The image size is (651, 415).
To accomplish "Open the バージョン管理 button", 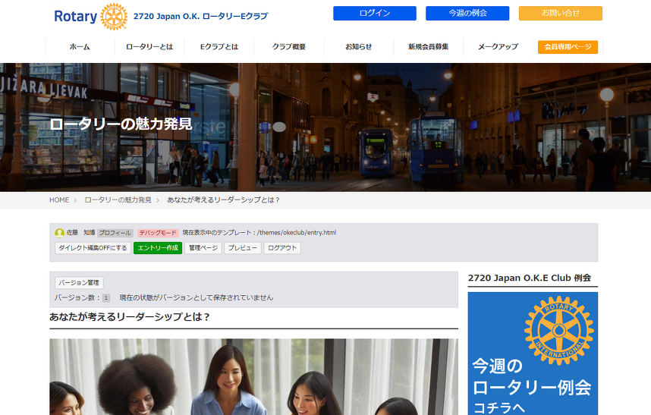I will point(79,283).
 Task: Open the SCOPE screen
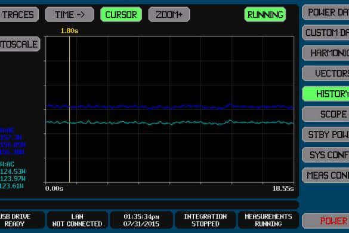click(326, 114)
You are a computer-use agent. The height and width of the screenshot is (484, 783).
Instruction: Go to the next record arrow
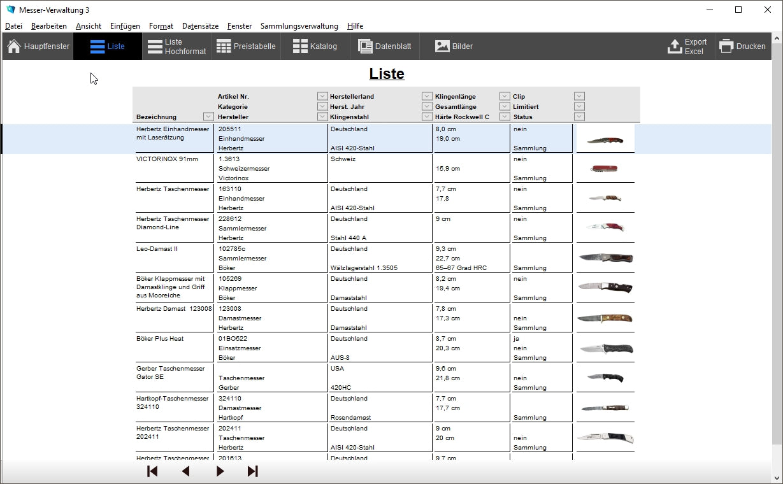tap(220, 471)
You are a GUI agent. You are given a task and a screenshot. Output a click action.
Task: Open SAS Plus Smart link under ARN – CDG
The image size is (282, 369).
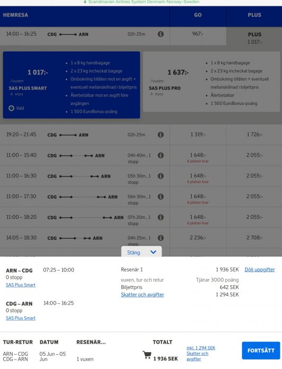tap(21, 285)
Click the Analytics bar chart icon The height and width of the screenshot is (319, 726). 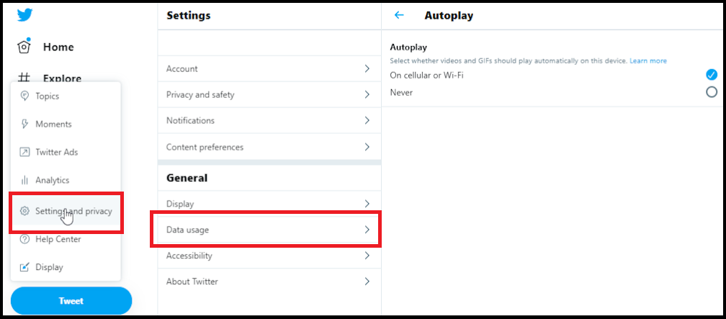[x=24, y=180]
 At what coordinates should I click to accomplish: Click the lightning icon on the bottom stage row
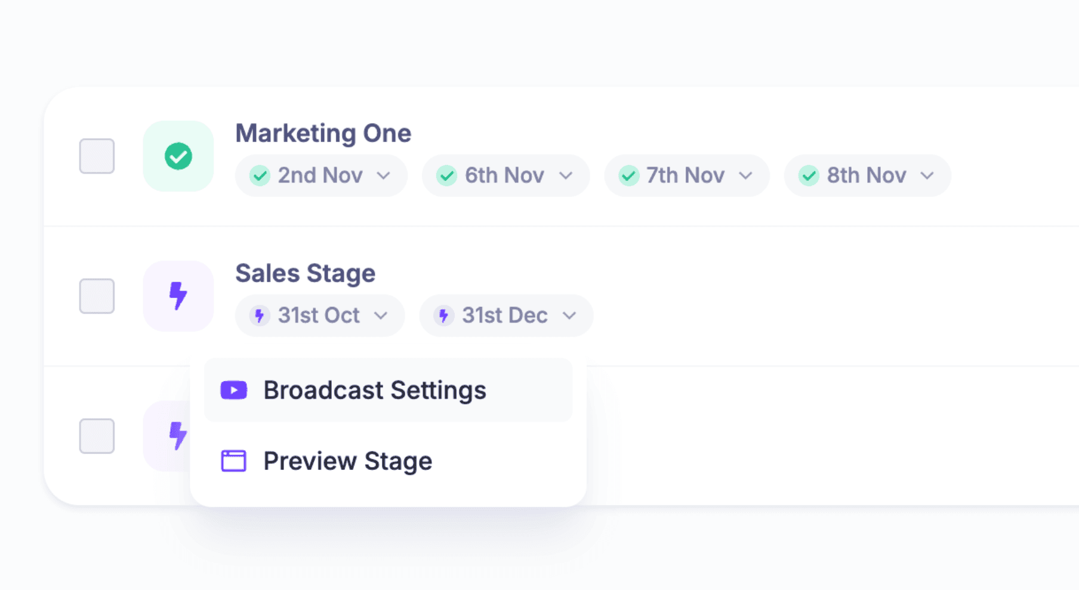tap(178, 435)
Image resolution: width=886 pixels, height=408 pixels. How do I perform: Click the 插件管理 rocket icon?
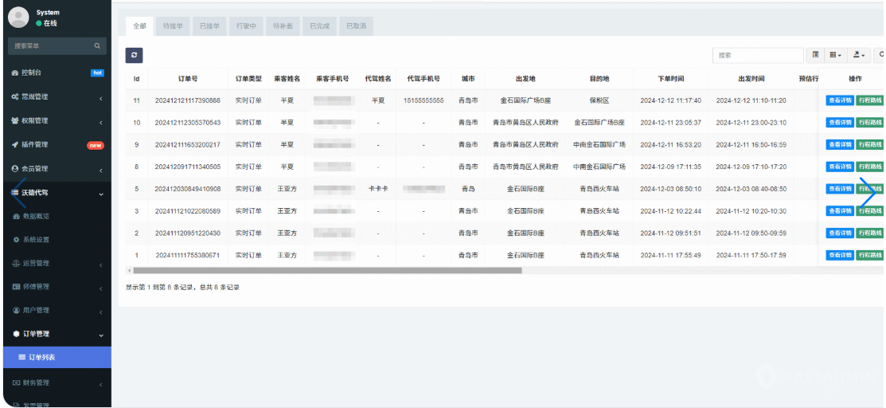(x=15, y=144)
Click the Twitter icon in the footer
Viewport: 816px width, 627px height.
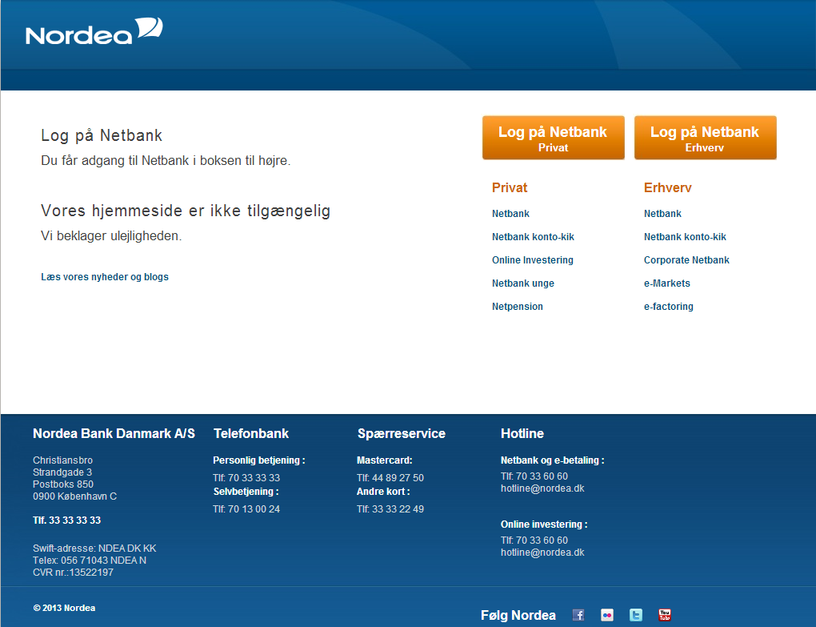[x=636, y=615]
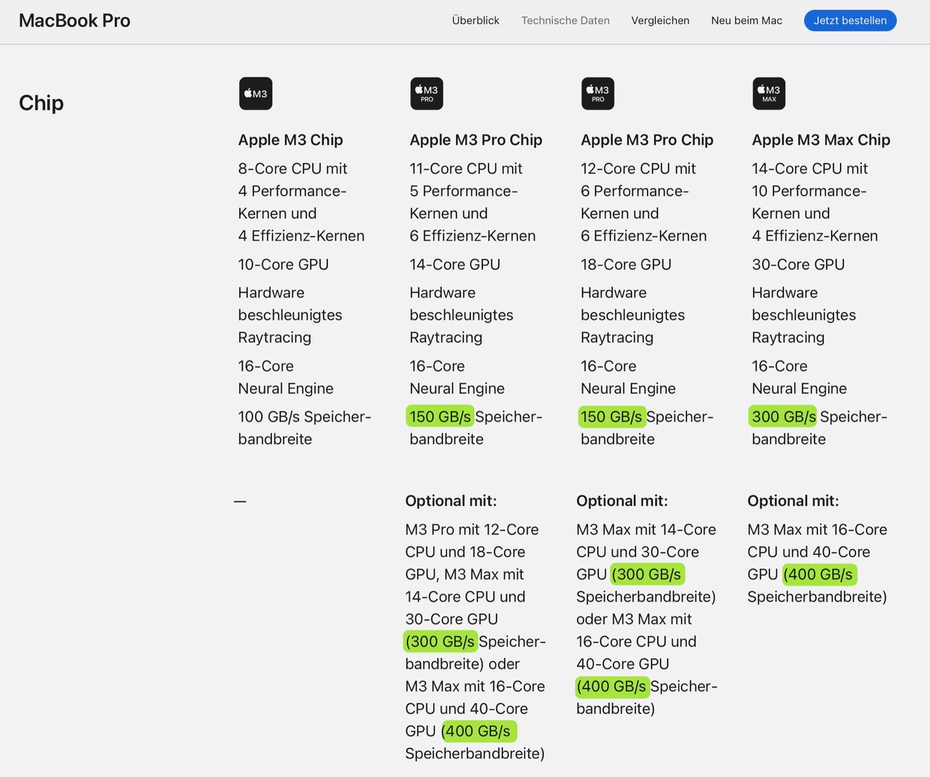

What you have to do | Among the lines of the listing above, which ones hold "agent"? Copy them.

Result |
You are a computer-use agent. The height and width of the screenshot is (484, 783).
You are a GUI agent. You are given a task and a screenshot. Output a click action.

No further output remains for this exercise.